A new report assessing a range of trade and economic issues affecting Sino-U.S. relations concludes China is undermining U.S. national security by continuing to export goods including missile technology, to nations accused of supporting terrorism. Congress is being urged to toughen regulations regarding technology transfers or else see China emerge as an increasing threat to U.S. interests around the world.
Despite promises made to the United States, this report to be made public Monday, concludes China has not stopped exporting goods that can be used to make weapons of mass destruction to countries Washington accuses of supporting terrorism. China's huge trade surplus with the United States is funding policies which this report says run directly counter to American interests.

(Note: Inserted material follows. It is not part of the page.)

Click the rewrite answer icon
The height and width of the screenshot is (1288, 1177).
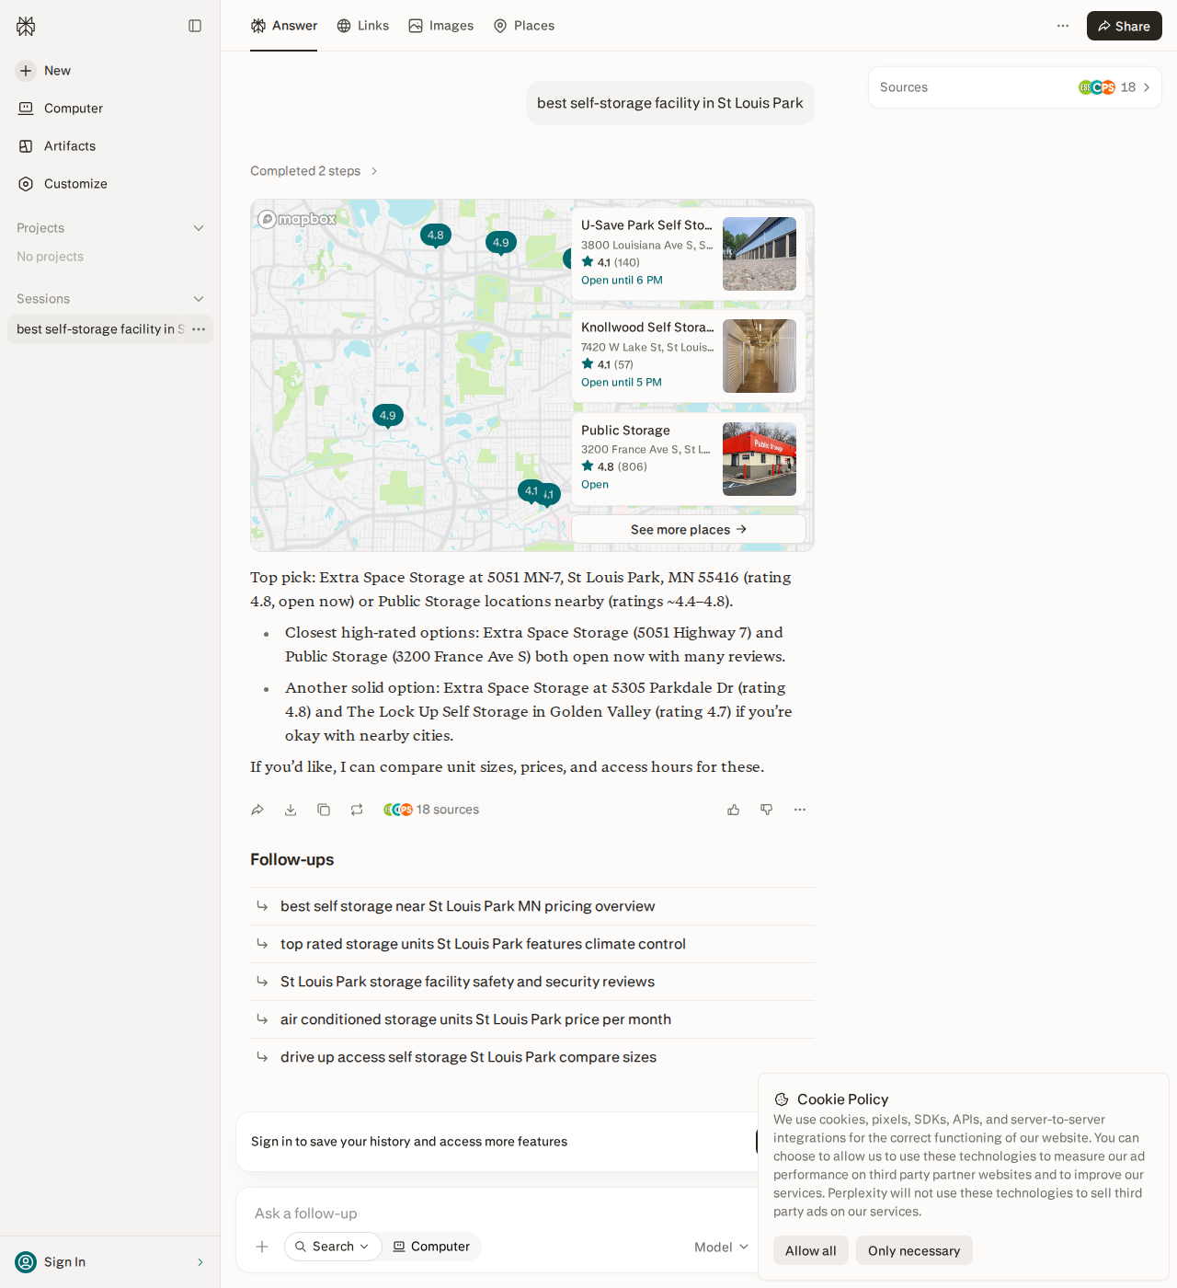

Arthur Waldron helped write what is known as the U.S.-China Security Review. "It is very nearly a consensus document, of Democrats and Republicans," he said.
Based in part on secret intelligence briefings, this bipartisan commission faults U.S. policies as failing to adequately address China's effort to acquire, sometimes through industrial espionage, advanced U.S. technology, allowing its military to improve its strategic weapons. "There are a lot of enterprises in China that are not really businesses at all. They are military or security organizations that are simply obtaining a flow of nourishment from this growing commerce," said Mr. Waldron.
One recommendation the report makes is for the United States to continue denying China cooperation in satellite launches until an effective export control system is put in place. Another is for the United States to better monitor all American investment in China financial and otherwise. The President, it says, should also be given more leverage to punish Beijing when promises are not honored.
China is now a member of the World Trade Organization and with an expanding pro-Western, capitalistic economy, it's also a huge American market. Yet it's a nation whose political future and foreign policy motives are both far from certain. This report warns American policy makers to be prepared for all possible contingencies. "China is a work in progress. We don't know even what the next leadership is going to look like," he said. "It doesn't really have a legal system. There's never been a succession in China that wasn't determined ultimately by military force. Yet on the other hand it is increasingly important economically and it is engaged in what can only be described as a military buildup."
This review was created to replace the annual congressional debate that used to accompany a decision on whether to grant Beijing preferential trade status.
The commission's report will be released to Congress Monday. It will then be up to lawmakers and the President to decide whether to adopt its recommendations for dealing with a bilateral relationship which it calls increasingly one of the United States' most important yet troubling.